Tantangan Etika Esports di Indonesia
Esports, atau olahraga elektronik, adalah industri yang sedang berkembang pesat di Indonesia yang menarik jutaan gamer dan penggemar. Menurut Statista, industri esports di Indonesia menghasilkan total USD 2,08 miliar pada tahun 2021, menjadikannya pasar esports terbesar di Asia Tenggara. Memenangkan turnamen juga bisa sangat bermanfaat. Kejuaraan Dota 2 Internasional 2021 memberikan hadiah sebesar USD 40 juta kepada para pesaing teratas. Namun, di balik layar, ada banyak masalah etika yang mengganggu kancah esports di Indonesia dan sekitarnya.
Salah satu masalah utamanya adalah eksploitasi pemain profesional oleh organisasi tim. Banyak pemain yang melaporkan praktik-praktik yang tidak adil seperti pemutusan kontrak tanpa pesangon, tuntutan jam latihan yang berlebihan, dan kondisi kehidupan yang buruk.
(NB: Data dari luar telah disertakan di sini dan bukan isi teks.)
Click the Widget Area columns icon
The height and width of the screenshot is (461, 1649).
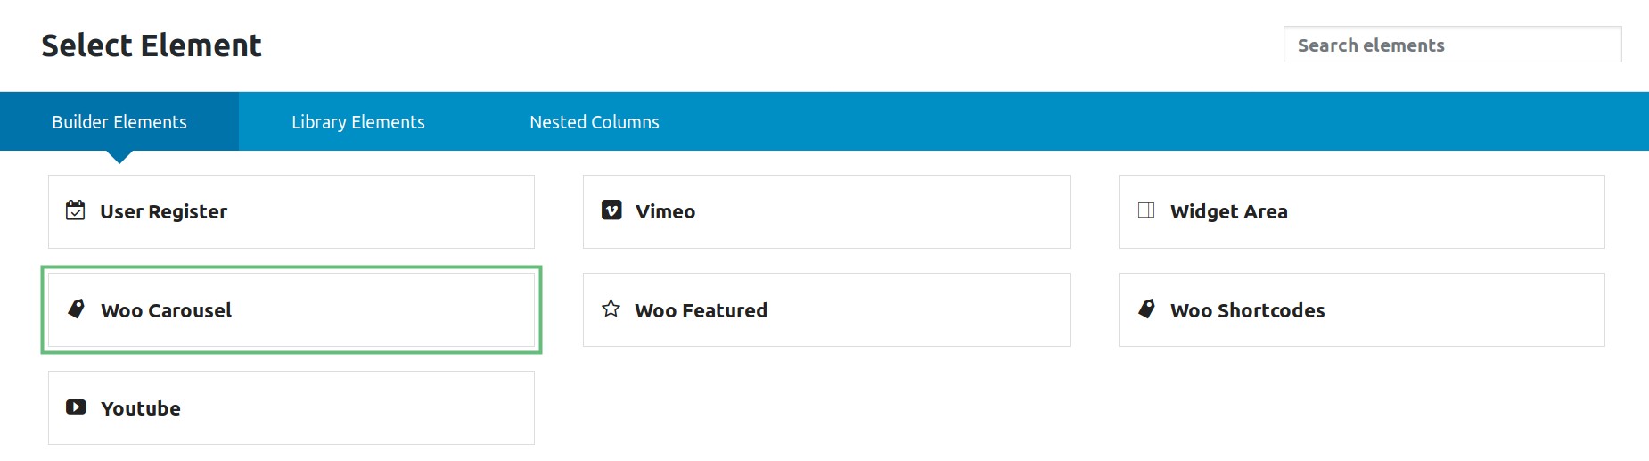pos(1146,210)
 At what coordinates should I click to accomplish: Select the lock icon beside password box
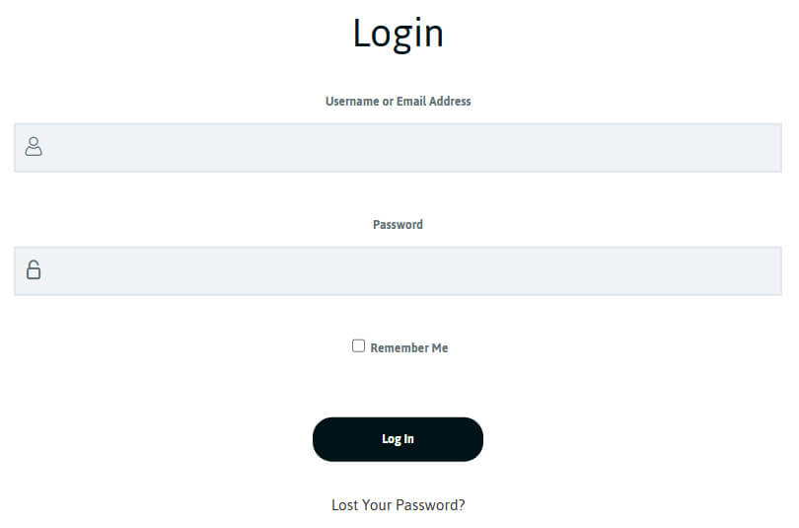34,270
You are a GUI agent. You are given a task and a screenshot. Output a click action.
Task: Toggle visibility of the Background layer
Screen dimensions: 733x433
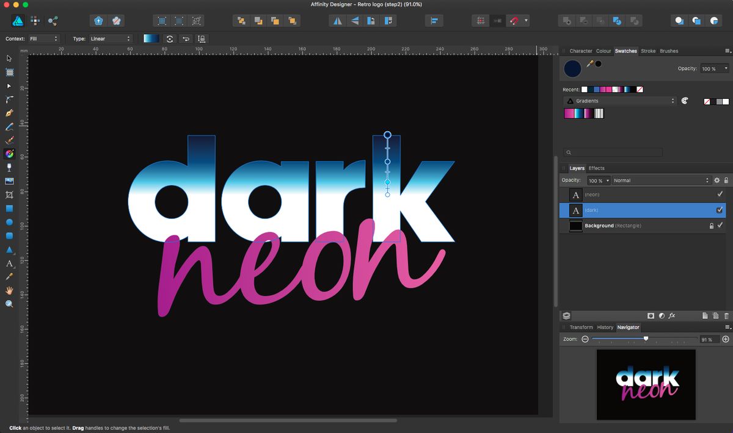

Sebagian besar pemain profesional memulai karir mereka di usia belasan tahun dan pensiun di usia pertengahan dua puluhan, sering kali karena kelelahan dan cedera fisik.
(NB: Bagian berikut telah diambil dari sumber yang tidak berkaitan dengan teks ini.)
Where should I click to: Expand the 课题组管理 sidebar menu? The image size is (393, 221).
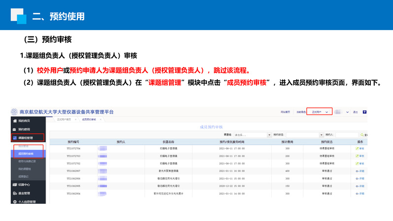pyautogui.click(x=28, y=137)
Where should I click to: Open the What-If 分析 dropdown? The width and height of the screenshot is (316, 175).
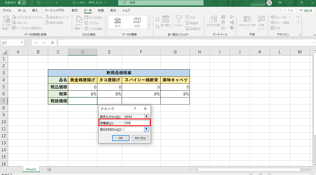pos(247,25)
Masalah lainnya adalah penggunaan zat-zat peningkat performa oleh beberapa pemain untuk meningkatkan konsentrasi dan stamina mereka. Zat-zat ini termasuk Adderall dan stimulan lain yang biasanya diresepkan untuk gangguan hiperaktif defisit perhatian (ADHD). Meskipun beberapa liga telah melarang penggunaan zat-zat tersebut dan melakukan tes rutin, sebagian besar liga tidak menangani masalah ini sama sekali. Para pendukung regulasi formal berpendapat bahwa badan pengawas diperlukan untuk menegakkan standar yang seragam terhadap penyalahgunaan zat, serta untuk melindungi para pemain dari eksploitasi.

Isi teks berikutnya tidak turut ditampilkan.